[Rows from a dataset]
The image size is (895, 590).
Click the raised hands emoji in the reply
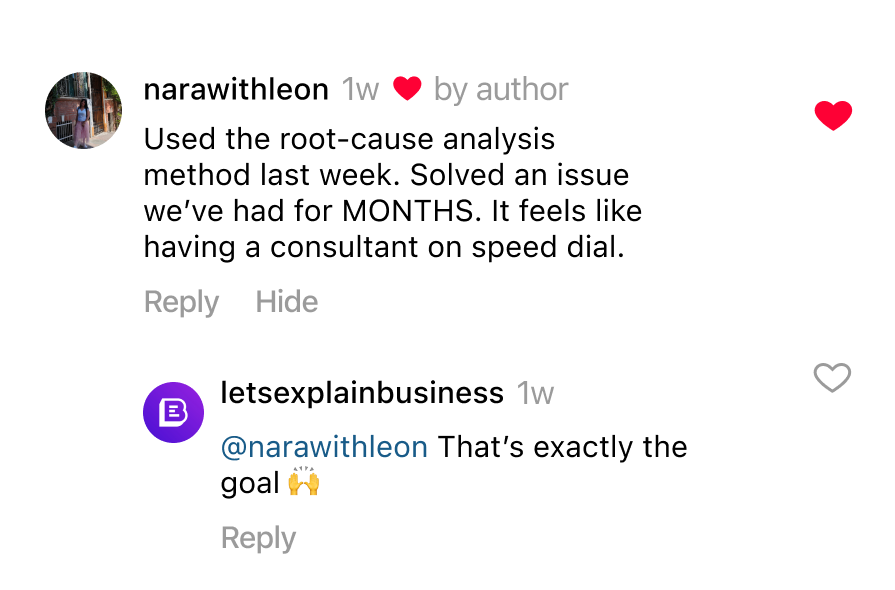point(303,484)
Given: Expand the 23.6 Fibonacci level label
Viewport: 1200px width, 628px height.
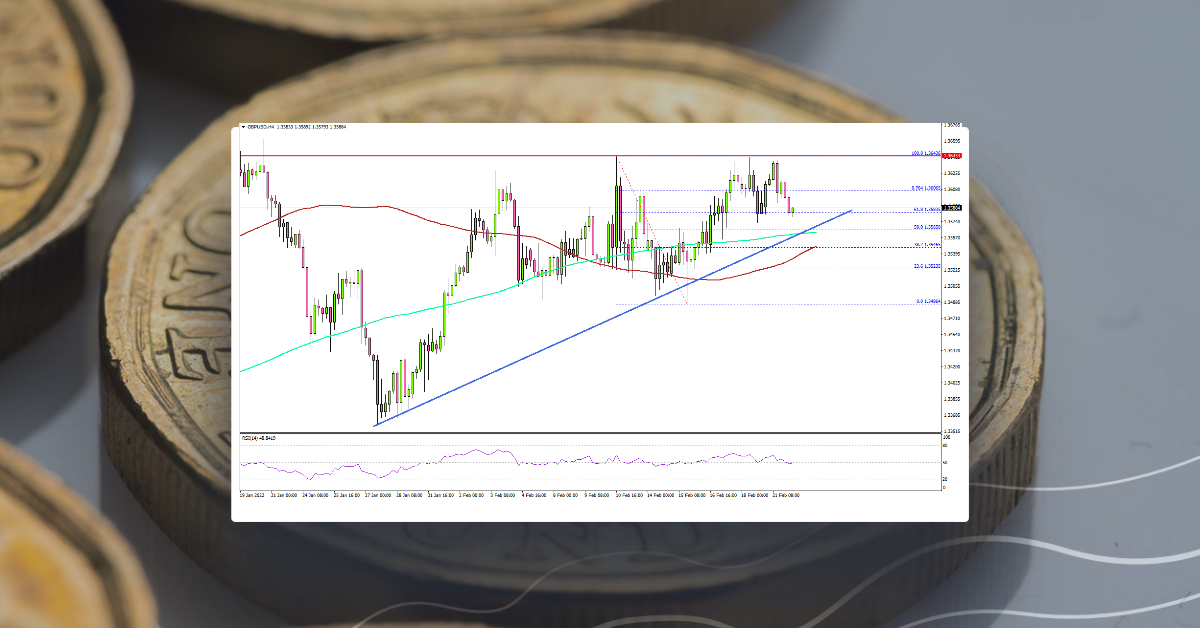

- [What this task involves] Rewrite the listing with "Click" switched to "Select" and everything else left as it is, omitting the pictures.

- [Complete response]
The image size is (895, 590).
Select the raised hands emoji in the reply
point(303,484)
Given: Expand the 23.6 Fibonacci level label
Viewport: 1200px width, 628px height.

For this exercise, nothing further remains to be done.